Pixel coordinate grounding data:
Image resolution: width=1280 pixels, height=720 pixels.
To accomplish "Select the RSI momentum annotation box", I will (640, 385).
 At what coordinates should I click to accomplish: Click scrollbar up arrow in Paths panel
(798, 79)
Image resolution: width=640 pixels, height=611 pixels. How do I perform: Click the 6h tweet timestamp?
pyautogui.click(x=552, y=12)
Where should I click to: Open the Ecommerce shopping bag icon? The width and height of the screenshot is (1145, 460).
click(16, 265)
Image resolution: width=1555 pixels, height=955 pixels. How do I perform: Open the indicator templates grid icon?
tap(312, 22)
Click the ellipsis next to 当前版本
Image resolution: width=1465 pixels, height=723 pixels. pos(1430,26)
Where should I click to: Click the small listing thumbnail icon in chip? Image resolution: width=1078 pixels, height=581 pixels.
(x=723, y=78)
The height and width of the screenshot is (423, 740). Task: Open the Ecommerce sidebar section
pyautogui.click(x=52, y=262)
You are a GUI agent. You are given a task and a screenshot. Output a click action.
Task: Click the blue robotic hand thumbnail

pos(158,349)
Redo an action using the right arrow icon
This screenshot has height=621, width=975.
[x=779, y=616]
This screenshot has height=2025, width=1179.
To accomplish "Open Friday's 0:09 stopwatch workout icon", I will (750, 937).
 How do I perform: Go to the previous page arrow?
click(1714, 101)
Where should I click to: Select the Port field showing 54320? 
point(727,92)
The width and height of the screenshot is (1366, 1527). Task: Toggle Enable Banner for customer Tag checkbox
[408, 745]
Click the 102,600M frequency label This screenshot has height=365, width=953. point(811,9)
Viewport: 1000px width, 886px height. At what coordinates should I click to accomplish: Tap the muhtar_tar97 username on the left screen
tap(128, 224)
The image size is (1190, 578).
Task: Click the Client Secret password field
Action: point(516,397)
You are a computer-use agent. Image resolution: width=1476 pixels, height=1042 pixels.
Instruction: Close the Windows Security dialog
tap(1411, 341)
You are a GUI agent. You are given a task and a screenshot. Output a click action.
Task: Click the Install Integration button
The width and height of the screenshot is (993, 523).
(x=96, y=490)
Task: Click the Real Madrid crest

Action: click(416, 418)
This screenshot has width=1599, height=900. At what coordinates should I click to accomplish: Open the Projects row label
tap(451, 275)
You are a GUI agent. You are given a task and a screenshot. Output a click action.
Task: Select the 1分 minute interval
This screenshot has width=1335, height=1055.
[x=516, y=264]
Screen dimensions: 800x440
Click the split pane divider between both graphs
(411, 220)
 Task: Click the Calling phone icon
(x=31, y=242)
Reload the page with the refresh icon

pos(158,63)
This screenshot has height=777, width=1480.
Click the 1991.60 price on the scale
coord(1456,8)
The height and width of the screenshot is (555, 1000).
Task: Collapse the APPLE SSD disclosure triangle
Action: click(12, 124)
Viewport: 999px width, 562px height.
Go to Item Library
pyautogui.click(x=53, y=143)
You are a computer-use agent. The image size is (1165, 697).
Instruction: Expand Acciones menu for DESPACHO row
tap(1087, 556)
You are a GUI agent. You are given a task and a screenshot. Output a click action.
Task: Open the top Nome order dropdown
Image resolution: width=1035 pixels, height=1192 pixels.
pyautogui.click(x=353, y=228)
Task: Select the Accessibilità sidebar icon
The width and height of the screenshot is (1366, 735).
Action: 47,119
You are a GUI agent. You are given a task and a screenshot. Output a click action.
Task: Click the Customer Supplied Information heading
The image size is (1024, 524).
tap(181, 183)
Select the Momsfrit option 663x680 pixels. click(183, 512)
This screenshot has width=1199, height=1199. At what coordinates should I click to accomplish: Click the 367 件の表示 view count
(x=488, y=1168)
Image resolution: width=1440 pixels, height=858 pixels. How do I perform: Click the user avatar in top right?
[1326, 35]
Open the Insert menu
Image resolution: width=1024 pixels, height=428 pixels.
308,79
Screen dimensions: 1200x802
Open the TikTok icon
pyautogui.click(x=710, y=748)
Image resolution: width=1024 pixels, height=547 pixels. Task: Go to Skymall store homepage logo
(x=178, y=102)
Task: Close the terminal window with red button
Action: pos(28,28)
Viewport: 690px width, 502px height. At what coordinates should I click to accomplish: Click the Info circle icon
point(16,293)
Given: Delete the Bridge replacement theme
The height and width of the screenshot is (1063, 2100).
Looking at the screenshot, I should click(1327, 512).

- Task instructions
When a line above includes the word "will", please list that line.

- Output for this task
To accomplish "Select the RSI momentum annotation box", I will (640, 385).
To accomplish "Open Friday's 0:09 stopwatch workout icon", I will (750, 937).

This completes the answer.